Отсюда следует, что в умопостигаемом мире материя никогда не бывает бесформенной. Правда, и в нашем мире материя всегда соединена с формой, но соединение это носит иной характер, чем в мире ноуменальном. На вопрос о том, вечна ли материя или же сотворена, мы получим ясный ответ, когда исследуем, что такое материя по своей сущности.
В своем исследовании мы исходим из предположения, что формообразующие эйдосы действительно существуют — это было уже доказано нами в другом месте. Допуская множественность эйдосов, мы должны допустить также существование между ними известного сродства, но в то же время и определенного различия, благодаря которому один эйдос отличается от другого.
Это определенное отличие, отделяющее один эйдос от другого, есть, очевидно, собственная форма, образ эйдоса. Если же существуют формы, то должно существовать и оформляемое — материал, в котором воплощаются их отличительные черты. Следовательно, существует и материя, принимающая ту или иную форму и являющаяся их постоянным субстратом.
Далее, допуская существование ноуменального мира, подражанием которому является наш телесный мир сложных субстанций, мы должны допустить также и существование материи в том, умопостигаемом мире. Ведь разве можно говорить о мире, не принимая в расчет его эйдоса? А, с другой стороны, разве можно признавать существование формы, не допуская наличности ее субстрата?

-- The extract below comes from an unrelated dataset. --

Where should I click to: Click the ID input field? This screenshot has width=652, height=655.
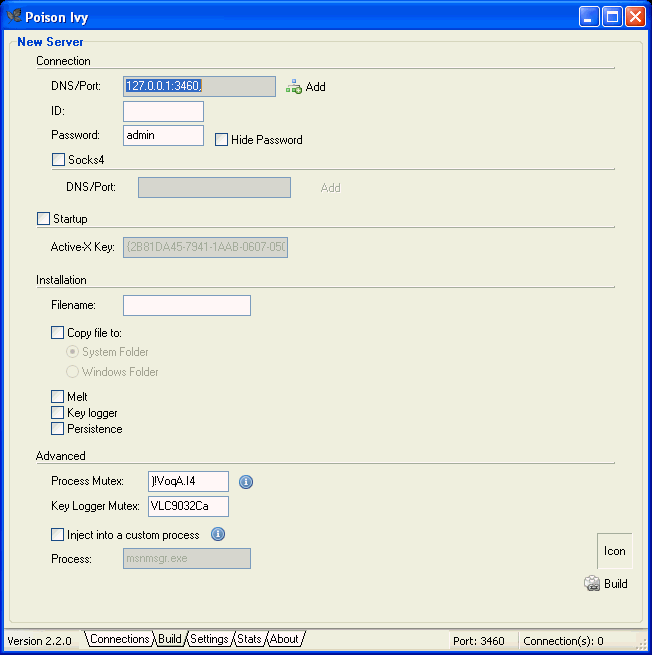(x=163, y=111)
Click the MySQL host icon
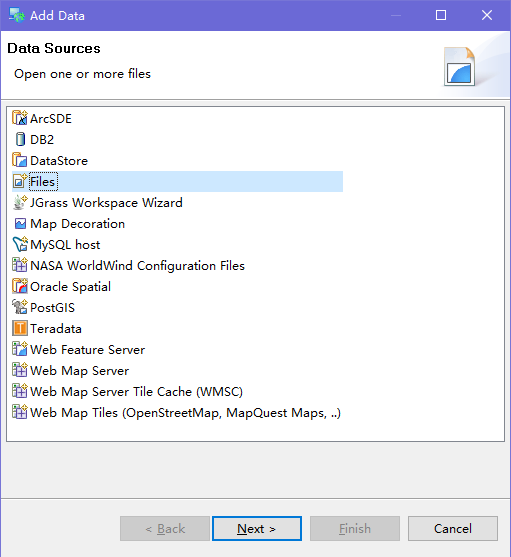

Нужно помнить, что, если в общем, умопостигаемое начало безусловно неделимо, то в известном отношении его можно рассматривать и как обладающее частями. Когда части получают раздельное существование, то разделение это затрагивает непосредственно материю, ибо она есть его субстрат. Когда же умопостигаемый мир, в качестве множества, существует как нераздельное целое, то это многое, объединенное высшим единством, воплощается в материи, причем самое единство его создает для себя образы. Нужно только единство это мыслить как единство в разнообразии и многообразии.
Отсюда следует, что единое, прежде чем оно не сделалось многообразным, было лишено формы; ибо если мы мысленно удалим из области Ума многообразие и формы, понятия и категории, то субстрат, в котором они воплощались, потеряет всякую определенность и будет лишен всех присущих ему качеств и свойств.
Если же мы, опираясь на то, что умопостигаемый мир всегда обладает многообразием, а следовательно, форма и содержание сливаются в нем воедино, станем отрицать в нем наличность материи, то нам придется отрицать существование материи и в нашем телесном мире.
Ибо и здесь материя всегда воплощается в каком-либо образе; она всегда представляет собою цельное тело, хотя бы состоящее из многих частей. Эта двойственность обнаруживается путем логического анализа. Этот анализ не останавливается до тех пор, пока он не находит нечто абсолютно простое, недоступное дальнейшему разложению. Пока же деление возможно, разум продолжает искать первичную основу.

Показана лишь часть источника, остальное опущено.